- [GIVEN ENTRIES]:
-- Opening Marker --
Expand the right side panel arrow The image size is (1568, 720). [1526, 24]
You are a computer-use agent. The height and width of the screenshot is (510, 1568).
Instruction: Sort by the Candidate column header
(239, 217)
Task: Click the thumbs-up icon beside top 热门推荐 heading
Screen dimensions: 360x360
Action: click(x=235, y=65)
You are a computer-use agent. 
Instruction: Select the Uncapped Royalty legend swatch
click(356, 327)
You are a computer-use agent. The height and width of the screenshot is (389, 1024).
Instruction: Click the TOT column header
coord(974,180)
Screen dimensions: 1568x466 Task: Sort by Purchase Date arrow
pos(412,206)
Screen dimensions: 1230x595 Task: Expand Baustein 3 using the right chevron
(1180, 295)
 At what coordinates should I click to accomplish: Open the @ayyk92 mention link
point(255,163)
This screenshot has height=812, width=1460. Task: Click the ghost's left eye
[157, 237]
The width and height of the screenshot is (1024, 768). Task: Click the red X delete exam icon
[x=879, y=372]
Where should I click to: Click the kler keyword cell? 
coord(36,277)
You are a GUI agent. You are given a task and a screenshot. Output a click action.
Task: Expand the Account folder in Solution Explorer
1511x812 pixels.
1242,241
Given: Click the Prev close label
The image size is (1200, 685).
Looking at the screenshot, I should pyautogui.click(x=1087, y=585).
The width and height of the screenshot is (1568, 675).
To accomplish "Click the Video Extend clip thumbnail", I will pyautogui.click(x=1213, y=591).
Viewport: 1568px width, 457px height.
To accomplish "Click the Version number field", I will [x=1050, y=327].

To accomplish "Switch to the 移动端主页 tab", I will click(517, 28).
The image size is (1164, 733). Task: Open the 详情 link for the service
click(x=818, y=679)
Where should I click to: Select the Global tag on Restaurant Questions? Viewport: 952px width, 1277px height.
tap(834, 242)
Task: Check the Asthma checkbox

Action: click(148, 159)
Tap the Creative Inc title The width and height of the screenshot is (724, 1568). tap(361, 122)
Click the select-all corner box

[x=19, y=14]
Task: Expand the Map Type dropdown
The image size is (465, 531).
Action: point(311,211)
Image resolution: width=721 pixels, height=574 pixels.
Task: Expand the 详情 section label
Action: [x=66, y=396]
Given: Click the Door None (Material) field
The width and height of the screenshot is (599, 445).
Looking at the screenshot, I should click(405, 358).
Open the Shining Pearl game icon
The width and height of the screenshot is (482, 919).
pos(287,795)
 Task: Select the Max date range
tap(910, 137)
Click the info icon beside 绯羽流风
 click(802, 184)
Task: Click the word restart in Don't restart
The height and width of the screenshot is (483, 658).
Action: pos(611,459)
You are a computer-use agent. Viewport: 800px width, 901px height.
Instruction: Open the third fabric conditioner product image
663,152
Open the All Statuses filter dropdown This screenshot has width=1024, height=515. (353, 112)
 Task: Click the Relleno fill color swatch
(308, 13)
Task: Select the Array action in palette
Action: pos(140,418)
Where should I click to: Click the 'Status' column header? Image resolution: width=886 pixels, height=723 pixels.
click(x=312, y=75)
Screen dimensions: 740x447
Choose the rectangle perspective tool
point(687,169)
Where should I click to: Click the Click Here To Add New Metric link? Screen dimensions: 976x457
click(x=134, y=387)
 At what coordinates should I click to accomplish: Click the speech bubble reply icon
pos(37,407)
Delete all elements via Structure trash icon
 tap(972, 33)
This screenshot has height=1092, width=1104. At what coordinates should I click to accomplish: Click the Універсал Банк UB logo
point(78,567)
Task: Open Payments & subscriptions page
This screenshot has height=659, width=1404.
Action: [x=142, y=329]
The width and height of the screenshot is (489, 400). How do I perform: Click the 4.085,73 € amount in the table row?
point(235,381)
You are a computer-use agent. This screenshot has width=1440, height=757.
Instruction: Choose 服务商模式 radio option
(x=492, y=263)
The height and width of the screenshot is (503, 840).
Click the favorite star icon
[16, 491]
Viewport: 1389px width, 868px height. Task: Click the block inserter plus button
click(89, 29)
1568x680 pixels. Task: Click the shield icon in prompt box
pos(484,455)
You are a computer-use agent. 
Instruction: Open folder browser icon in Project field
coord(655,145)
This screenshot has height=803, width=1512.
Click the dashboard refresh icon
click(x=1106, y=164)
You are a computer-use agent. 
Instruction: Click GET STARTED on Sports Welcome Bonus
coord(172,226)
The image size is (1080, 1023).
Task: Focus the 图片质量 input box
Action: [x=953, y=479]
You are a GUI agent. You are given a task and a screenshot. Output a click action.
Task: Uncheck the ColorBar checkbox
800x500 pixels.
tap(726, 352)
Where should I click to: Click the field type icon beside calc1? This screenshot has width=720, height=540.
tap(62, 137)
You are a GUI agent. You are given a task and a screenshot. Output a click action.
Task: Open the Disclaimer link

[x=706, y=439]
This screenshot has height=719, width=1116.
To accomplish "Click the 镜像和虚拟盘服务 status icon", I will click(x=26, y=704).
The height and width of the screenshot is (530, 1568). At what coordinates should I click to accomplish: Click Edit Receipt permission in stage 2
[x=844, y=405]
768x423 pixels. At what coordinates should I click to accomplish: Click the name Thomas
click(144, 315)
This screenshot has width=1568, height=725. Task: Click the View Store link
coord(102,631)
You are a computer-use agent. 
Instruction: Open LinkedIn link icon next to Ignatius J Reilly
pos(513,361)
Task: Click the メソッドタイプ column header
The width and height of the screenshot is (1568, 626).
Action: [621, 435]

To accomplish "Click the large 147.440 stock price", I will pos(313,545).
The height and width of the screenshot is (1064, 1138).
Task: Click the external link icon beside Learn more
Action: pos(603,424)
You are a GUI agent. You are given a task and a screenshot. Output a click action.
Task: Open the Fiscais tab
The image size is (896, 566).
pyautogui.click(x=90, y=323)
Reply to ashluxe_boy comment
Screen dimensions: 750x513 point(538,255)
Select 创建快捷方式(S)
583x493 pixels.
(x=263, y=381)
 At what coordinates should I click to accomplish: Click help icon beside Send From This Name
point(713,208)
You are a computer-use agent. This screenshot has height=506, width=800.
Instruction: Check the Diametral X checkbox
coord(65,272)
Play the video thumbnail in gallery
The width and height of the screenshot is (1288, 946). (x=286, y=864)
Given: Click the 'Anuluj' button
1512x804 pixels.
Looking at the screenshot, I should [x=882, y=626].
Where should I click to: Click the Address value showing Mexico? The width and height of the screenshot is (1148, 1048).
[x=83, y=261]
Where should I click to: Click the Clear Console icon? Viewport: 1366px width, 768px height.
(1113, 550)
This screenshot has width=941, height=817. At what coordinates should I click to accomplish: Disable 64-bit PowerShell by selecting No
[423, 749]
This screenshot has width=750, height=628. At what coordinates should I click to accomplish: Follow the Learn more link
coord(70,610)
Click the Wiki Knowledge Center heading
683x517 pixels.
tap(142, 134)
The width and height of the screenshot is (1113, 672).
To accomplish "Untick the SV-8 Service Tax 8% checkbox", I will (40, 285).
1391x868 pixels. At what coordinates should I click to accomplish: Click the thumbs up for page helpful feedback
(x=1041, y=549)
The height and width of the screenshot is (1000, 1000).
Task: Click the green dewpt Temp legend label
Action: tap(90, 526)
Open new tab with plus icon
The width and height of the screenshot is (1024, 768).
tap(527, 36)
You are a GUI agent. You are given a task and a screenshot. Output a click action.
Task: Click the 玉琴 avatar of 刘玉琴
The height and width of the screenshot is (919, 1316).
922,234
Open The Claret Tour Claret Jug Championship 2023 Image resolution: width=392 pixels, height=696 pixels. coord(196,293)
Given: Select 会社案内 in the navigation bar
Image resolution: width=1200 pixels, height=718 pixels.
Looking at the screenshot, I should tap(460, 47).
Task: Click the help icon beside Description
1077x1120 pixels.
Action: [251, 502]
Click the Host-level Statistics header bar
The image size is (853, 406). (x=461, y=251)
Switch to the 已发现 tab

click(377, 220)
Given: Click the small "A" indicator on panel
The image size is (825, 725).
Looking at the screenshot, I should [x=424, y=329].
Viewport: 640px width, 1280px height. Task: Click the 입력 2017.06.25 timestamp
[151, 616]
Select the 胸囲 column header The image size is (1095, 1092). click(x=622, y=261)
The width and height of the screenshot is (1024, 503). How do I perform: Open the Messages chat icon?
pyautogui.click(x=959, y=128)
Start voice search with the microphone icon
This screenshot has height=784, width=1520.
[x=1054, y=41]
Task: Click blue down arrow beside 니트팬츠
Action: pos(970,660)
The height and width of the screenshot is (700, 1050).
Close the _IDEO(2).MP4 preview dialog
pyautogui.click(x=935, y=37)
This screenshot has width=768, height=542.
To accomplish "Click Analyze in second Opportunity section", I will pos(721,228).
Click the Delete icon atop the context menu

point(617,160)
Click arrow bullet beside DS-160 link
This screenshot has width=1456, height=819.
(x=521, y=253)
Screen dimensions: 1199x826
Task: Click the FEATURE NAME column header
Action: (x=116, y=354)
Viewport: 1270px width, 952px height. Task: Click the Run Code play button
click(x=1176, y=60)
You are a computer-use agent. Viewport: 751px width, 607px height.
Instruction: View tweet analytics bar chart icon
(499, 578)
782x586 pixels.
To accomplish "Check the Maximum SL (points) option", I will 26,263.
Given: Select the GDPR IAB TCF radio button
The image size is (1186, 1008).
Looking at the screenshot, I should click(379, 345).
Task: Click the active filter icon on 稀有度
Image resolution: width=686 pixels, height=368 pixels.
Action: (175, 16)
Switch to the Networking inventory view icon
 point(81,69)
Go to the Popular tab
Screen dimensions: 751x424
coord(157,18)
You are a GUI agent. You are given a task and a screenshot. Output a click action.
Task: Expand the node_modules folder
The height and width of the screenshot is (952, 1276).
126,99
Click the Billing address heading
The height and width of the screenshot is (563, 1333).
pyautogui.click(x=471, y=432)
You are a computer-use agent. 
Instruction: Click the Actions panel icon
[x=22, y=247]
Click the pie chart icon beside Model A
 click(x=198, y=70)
-- Closing Marker --
- [WORK REQUEST]:
Using the listing, copy every line where the word "filter" shows up.

- [OUTPUT BELOW]:
Open the All Statuses filter dropdown This screenshot has width=1024, height=515. (353, 112)
Task: Click the active filter icon on 稀有度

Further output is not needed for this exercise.